ASSIGNED TASK » Here is the task for the listing below: output exactly the lines from the one containing "Click the GOTSent app icon in title bar" through the one containing "Image resolution: width=1200", and leave out the pictures.

RECORDS FOR THIS TASK »
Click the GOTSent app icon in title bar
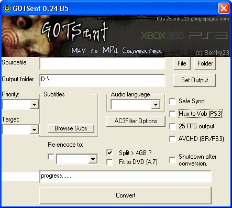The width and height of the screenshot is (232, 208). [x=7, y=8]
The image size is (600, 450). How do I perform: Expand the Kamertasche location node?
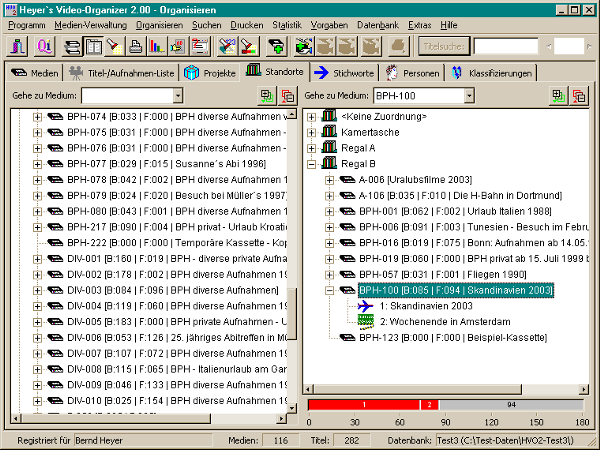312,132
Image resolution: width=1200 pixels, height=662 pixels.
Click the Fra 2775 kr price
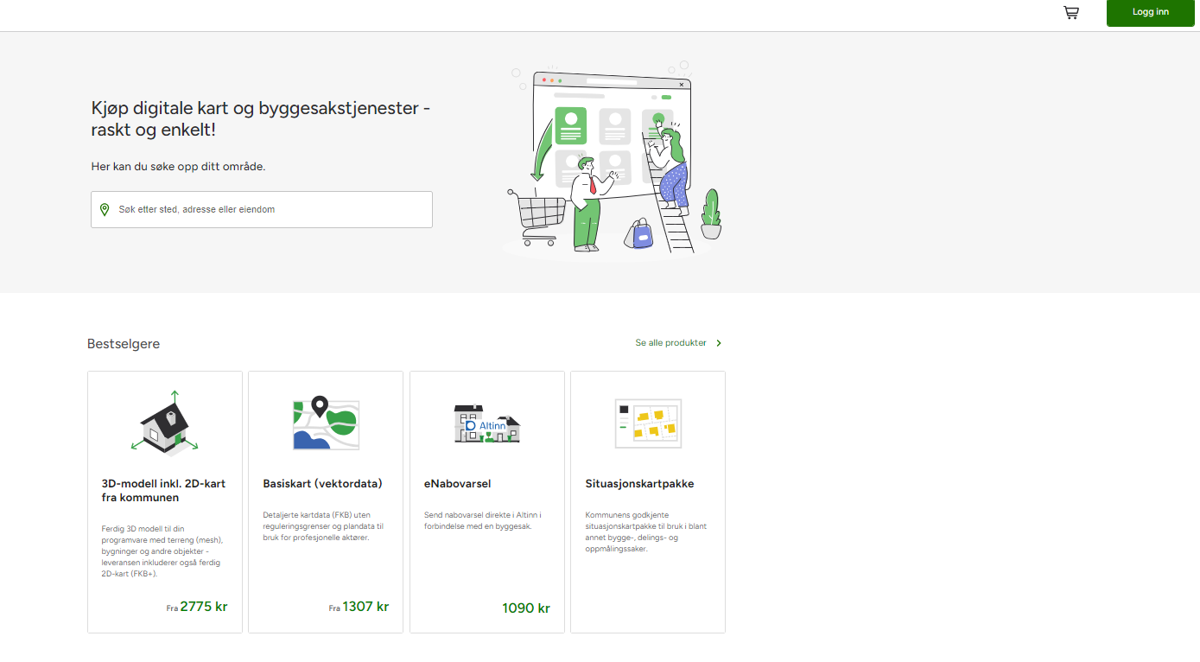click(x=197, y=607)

--

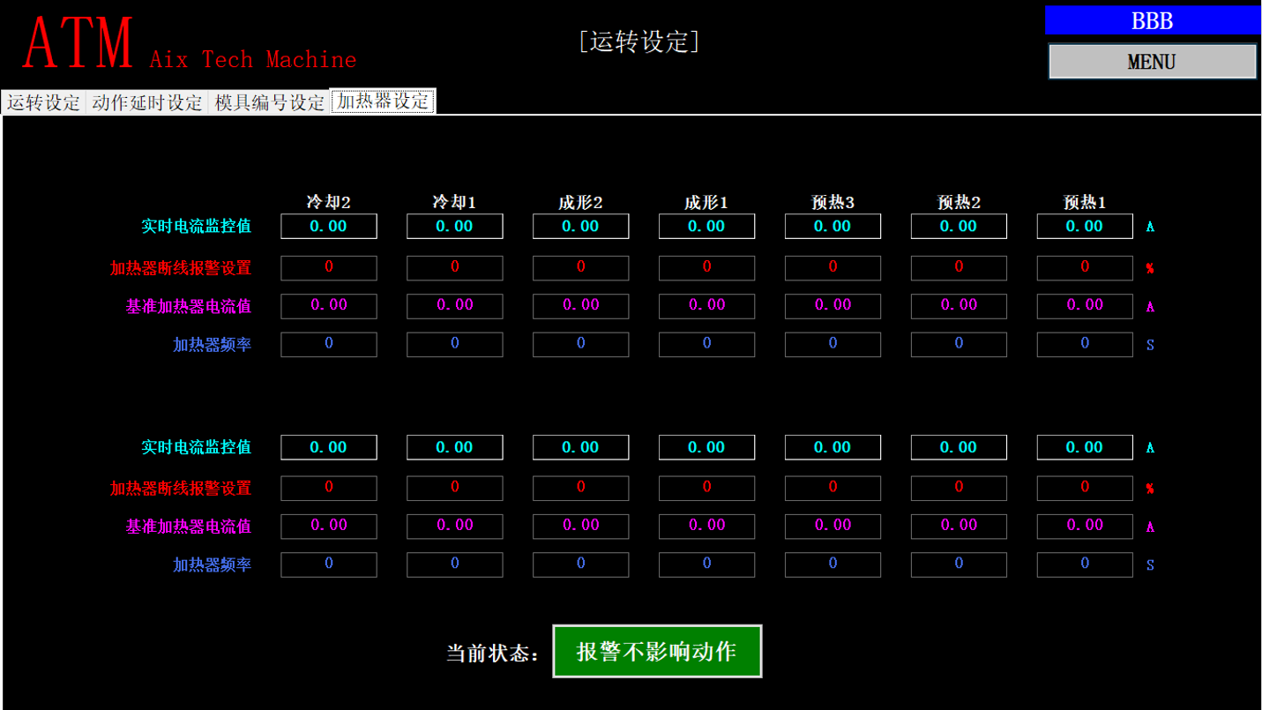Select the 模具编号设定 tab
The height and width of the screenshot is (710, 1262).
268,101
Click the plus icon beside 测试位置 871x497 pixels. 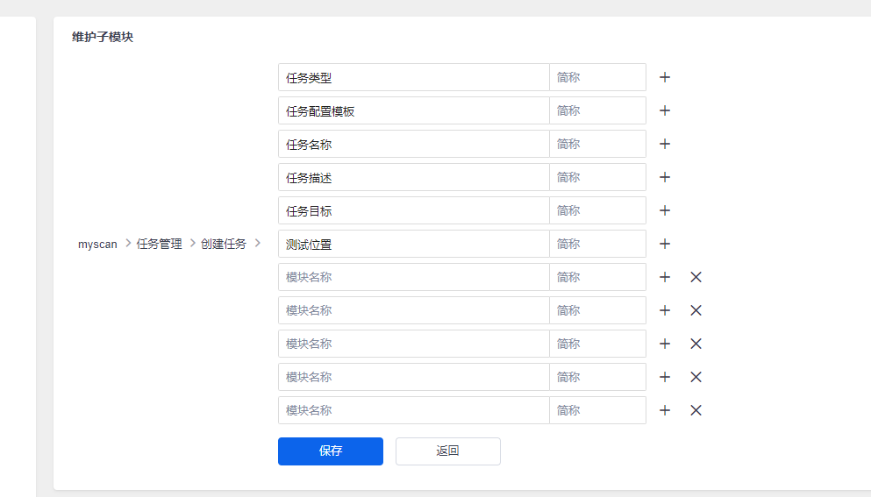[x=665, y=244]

WRITTEN RESPONSE »
Click the GOTSent app icon in title bar
The width and height of the screenshot is (232, 208). [x=7, y=8]
The image size is (600, 450). How do I perform: Expand the Kamertasche location node?
312,132
Image resolution: width=1200 pixels, height=662 pixels.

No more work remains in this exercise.